Scouting is a resource for religious organizations, schools, and community and civic groups to use in their program for young people. Scouting is an educational program based on "duty to God" and designed to enhance
If the troop is operated by a religious organization, it is customary for the religious leader to serve as the chaplain. The religious leader may ask a member of the staff who is qualified to serve in that position. A unit not operated by a religious organization may select a chaplain for the troop from the local clergy.
In this capacity, you as the chaplain have an opportunity to be a friend to the Scouts and leaders and to contribute to their spiritual welfare and growth. You as the chaplain, by virtue of your position and personality, can encourage the boys in their Scouting work and other aspects of their total lives.
Many times one of the first contacts a new family has in the community is with the Scouting unit. As new members are registered, you will learn of their religious affiliations or interest and can extend to them an invitation to join you in worship. Or you may share with them other opportunities for worship within the community. At no time should the chaplain proselytize.
Ask the leaders to report accidents, illnesses, and other problems of members to you. You should become aware of situations where a pastoral call would be appropriate and beneficial. Leaders who are in regular contact with their members often are the first to know of situations that may need pastoral attention.
If a member misses several meetings, it may be an indication that something is wrong. Ask that the names of absentees be shared with you. As chaplain you have the opportunity to visit and discover the source of the problem. If the problem is with some aspect of the Scouting program or leadership, you should discuss this problem with the appropriate individual or committee.
This person is the representative of the chartered organization to the district and local council of the Boy Scouts of America. This person must be able to represent the organization's concern in both policy-making and program. The chaplain should work closely with the chartered organization representative for the interest of the chartered organization and its ministry, as well as for children, youth, and families.
Remember, volunteers sharing their time and effort are what makes Scouting work. Support them. Recognize them for a job well done. Commend them personally for their ministry. Thank their family members, too, for their sacrifice makes Scouting possible.

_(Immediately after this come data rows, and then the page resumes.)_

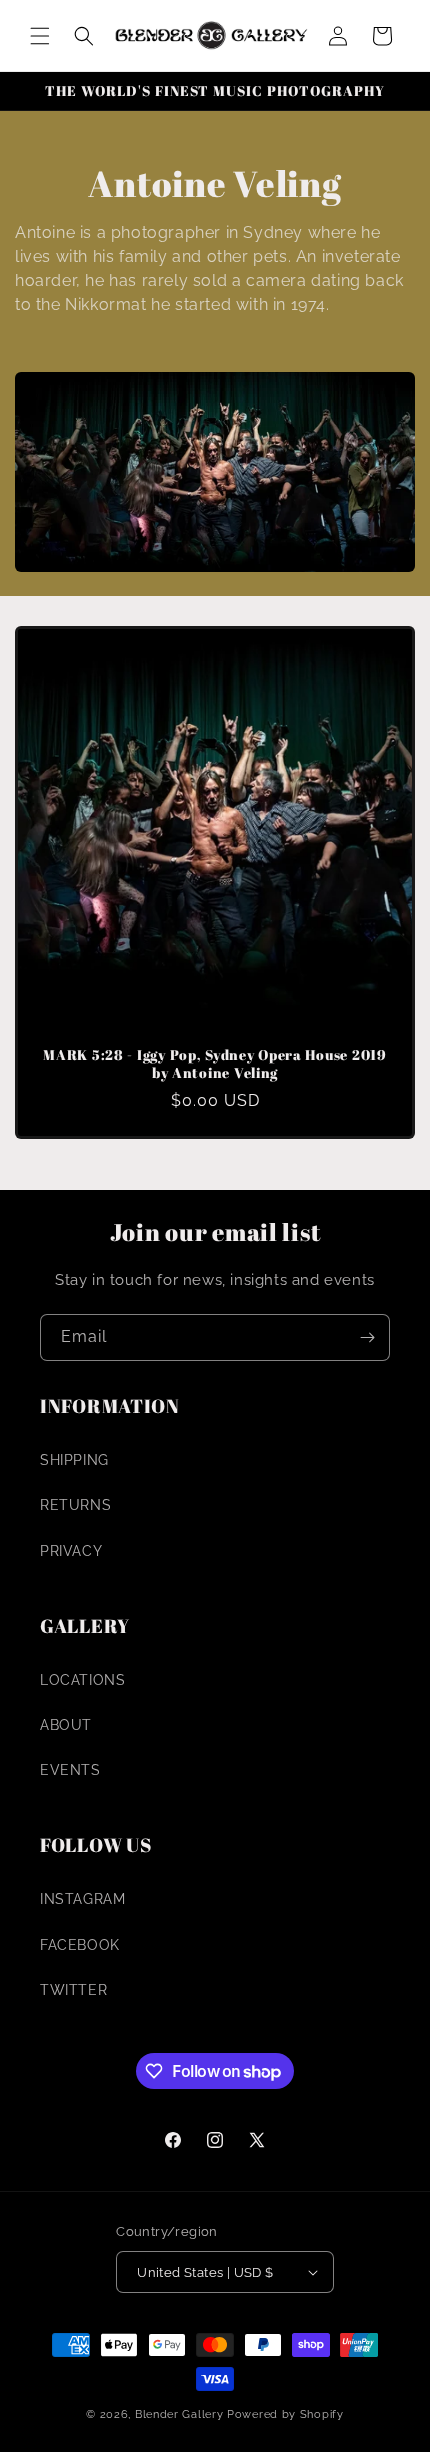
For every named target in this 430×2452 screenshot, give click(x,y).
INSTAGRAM (82, 1899)
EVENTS (70, 1770)
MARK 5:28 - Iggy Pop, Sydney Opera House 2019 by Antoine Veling (214, 1064)
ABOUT (66, 1725)
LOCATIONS (82, 1680)
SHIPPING (74, 1460)
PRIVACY (71, 1551)
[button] (40, 36)
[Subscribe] (367, 1337)
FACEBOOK (80, 1945)
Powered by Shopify (285, 2414)
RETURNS (75, 1505)
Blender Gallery (179, 2414)
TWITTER (73, 1990)
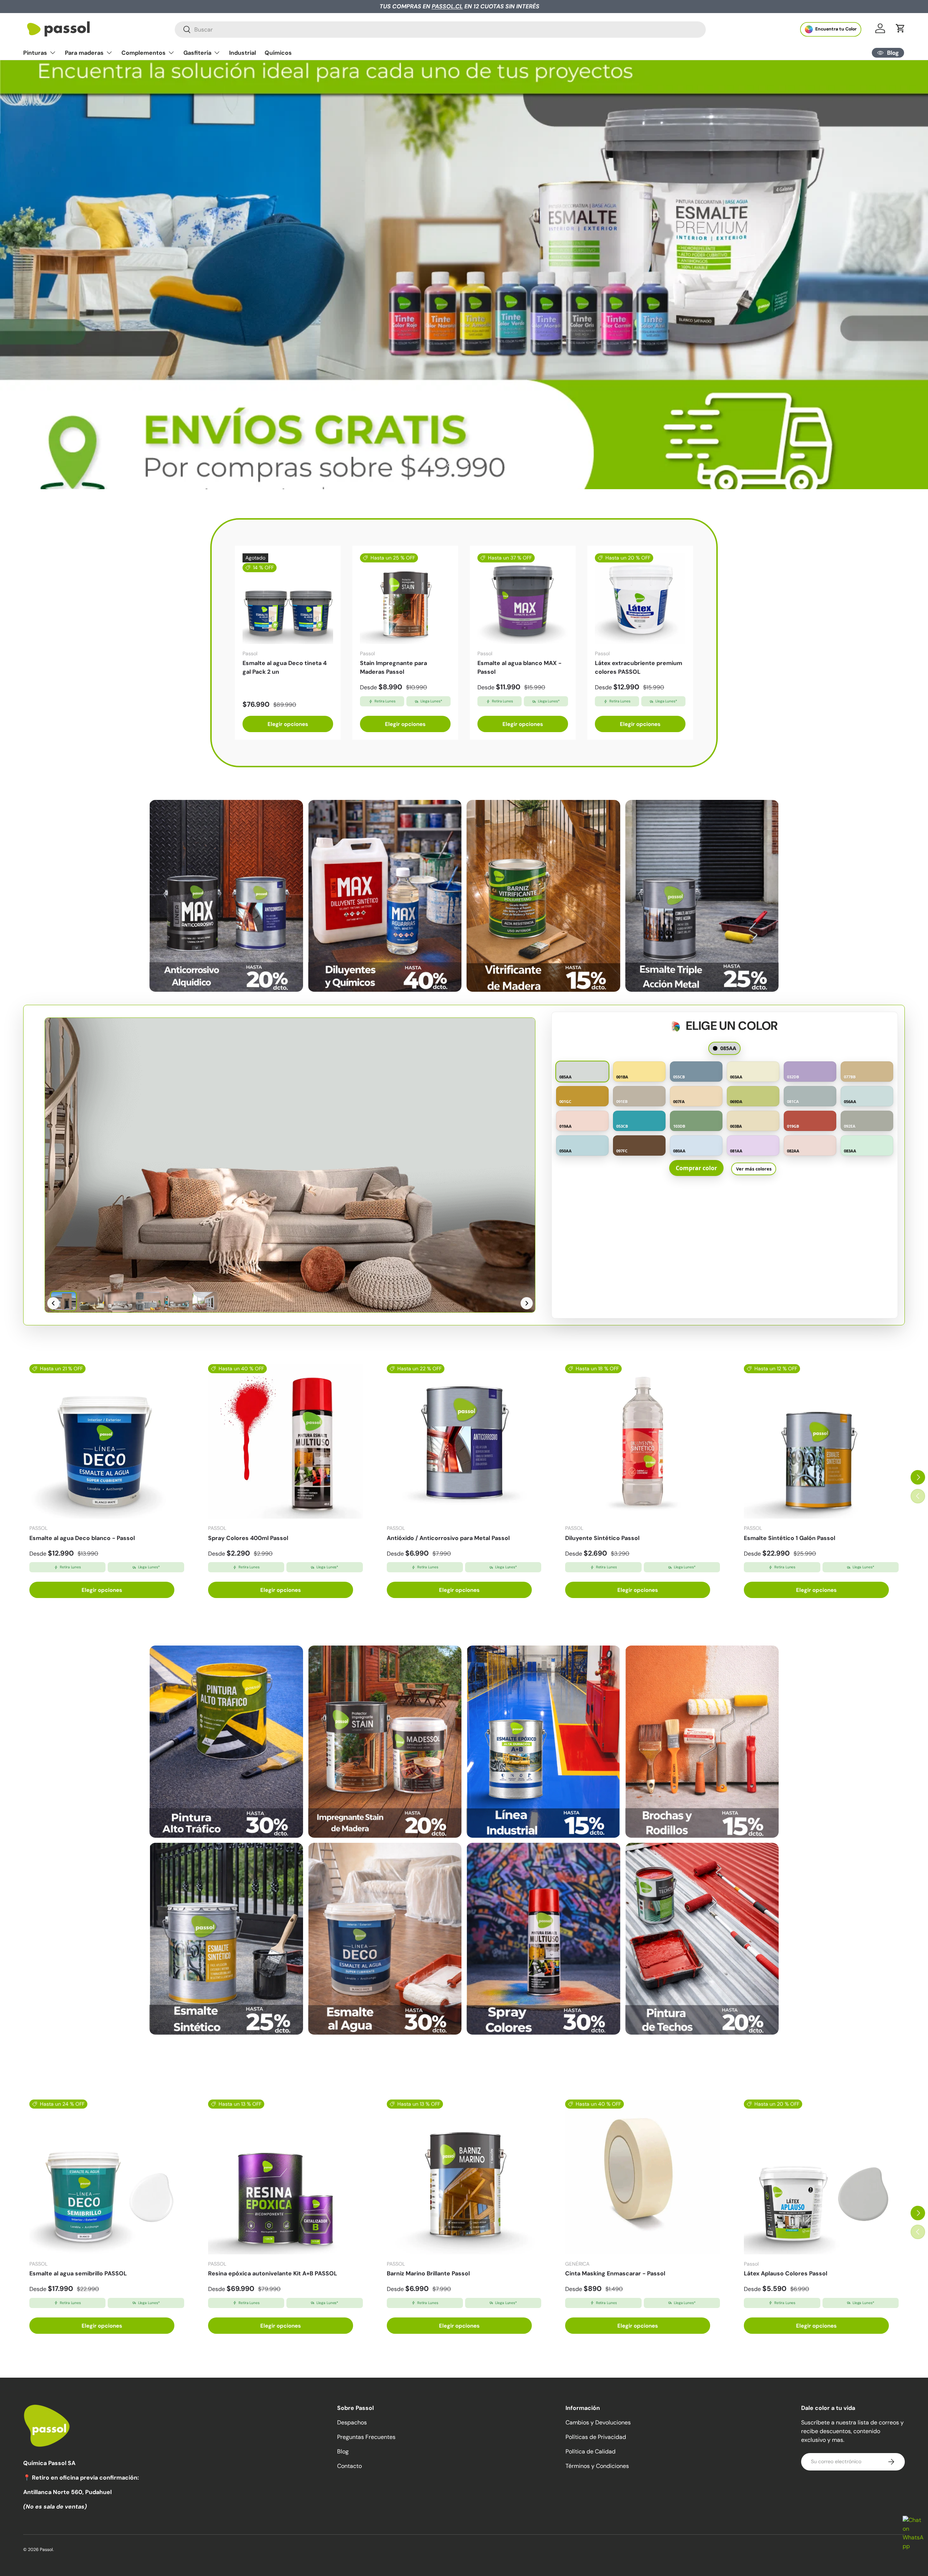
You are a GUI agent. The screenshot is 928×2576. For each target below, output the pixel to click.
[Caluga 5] (226, 1939)
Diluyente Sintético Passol (602, 1538)
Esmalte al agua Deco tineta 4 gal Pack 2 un (285, 667)
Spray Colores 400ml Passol (248, 1538)
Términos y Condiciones (597, 2466)
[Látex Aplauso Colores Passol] (821, 2177)
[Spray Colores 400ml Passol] (285, 1441)
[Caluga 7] (543, 1939)
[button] (900, 28)
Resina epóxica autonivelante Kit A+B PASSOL (272, 2273)
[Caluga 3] (543, 1741)
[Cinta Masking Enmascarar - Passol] (642, 2177)
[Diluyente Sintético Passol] (642, 1441)
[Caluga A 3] (543, 896)
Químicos (278, 53)
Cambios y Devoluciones (598, 2422)
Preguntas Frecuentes (366, 2437)
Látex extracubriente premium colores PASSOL (638, 667)
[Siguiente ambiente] (527, 1303)
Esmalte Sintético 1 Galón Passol (789, 1538)
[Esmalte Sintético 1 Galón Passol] (821, 1441)
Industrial (242, 53)
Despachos (352, 2422)
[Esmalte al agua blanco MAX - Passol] (522, 598)
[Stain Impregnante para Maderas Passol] (405, 598)
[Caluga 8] (702, 1939)
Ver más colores (753, 1168)
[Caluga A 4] (702, 896)
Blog (343, 2451)
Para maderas (84, 53)
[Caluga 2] (385, 1741)
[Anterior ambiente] (53, 1303)
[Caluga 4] (702, 1741)
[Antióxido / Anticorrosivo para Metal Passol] (464, 1441)
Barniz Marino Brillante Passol (428, 2273)
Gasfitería (197, 53)
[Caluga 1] (226, 1741)
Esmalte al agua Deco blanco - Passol (82, 1538)
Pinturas (35, 53)
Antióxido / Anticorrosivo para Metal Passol (448, 1538)
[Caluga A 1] (226, 896)
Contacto (349, 2466)
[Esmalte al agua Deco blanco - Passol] (106, 1441)
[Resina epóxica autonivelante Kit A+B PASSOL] (285, 2177)
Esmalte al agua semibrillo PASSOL (78, 2273)
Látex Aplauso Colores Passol (785, 2273)
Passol (46, 2549)
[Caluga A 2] (385, 896)
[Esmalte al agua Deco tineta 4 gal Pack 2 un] (288, 598)
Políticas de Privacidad (596, 2437)
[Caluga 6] (385, 1939)
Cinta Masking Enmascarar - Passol (615, 2273)
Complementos (143, 53)
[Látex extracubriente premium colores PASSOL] (640, 598)
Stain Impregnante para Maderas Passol (393, 667)
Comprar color (696, 1168)
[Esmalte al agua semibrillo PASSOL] (106, 2177)
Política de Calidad (591, 2451)
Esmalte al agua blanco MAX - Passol (519, 667)
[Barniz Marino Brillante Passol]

Unit leaders are charged with fulfilling the purpose of both the chartered organization and Scouting. The leadership should demonstrate awareness of and understanding of both. It should be evident that Scouting activities are fulfilling spiritual needs, in addition to developing Scouting skills.
Encourage Scouts to earn their appropriate religious emblems. The troop possibly includes Scouts of various faiths; therefore, a knowledge of all emblems would be helpful. The chart A Scout Is Reverent, No. 5-206A, will be most helpful. Procedures within various faiths differ. A call to your local council service center will help to identify the requirement book, method of ordering, and presentation information.
Every troop going away for a weekend needs to plan to conduct or attend a service in keeping with the 12th point of the Scout Law. You may be invited to conduct the services or work out a program with the chaplain aide and other adult leaders. An overnight event should include worship experiences, either for the individual or for the troop. You may want to recommend scripture readings or devotional readings to be used at the close of the evening or as a morning meditation.
Service projects for advancement are required of all Scouts. Helping others is a Scouting tradition.
You have the advantage of being able to identify many possible service projects for individuals and families, for the chartered organization, for the community, and beyond the community. You will need to be on the lookout for service projects that are helpful and significant.
A particular emphasis in service projects is to focus on concerns and cares of the faith community, such as persons living in impacted areas (neighborhoods isolated by highways, interstates, commercial developments, etc.); aged, homebound, hungry, and illiterate people; ethnic minority groups needing help; and persons with handicapping conditions.
Working with leaders and youth will offer you an opportunity to relate to them at a level where you will become sensitive to needs not yet expressed. Be alert for personal, family, or social situations that may require special care.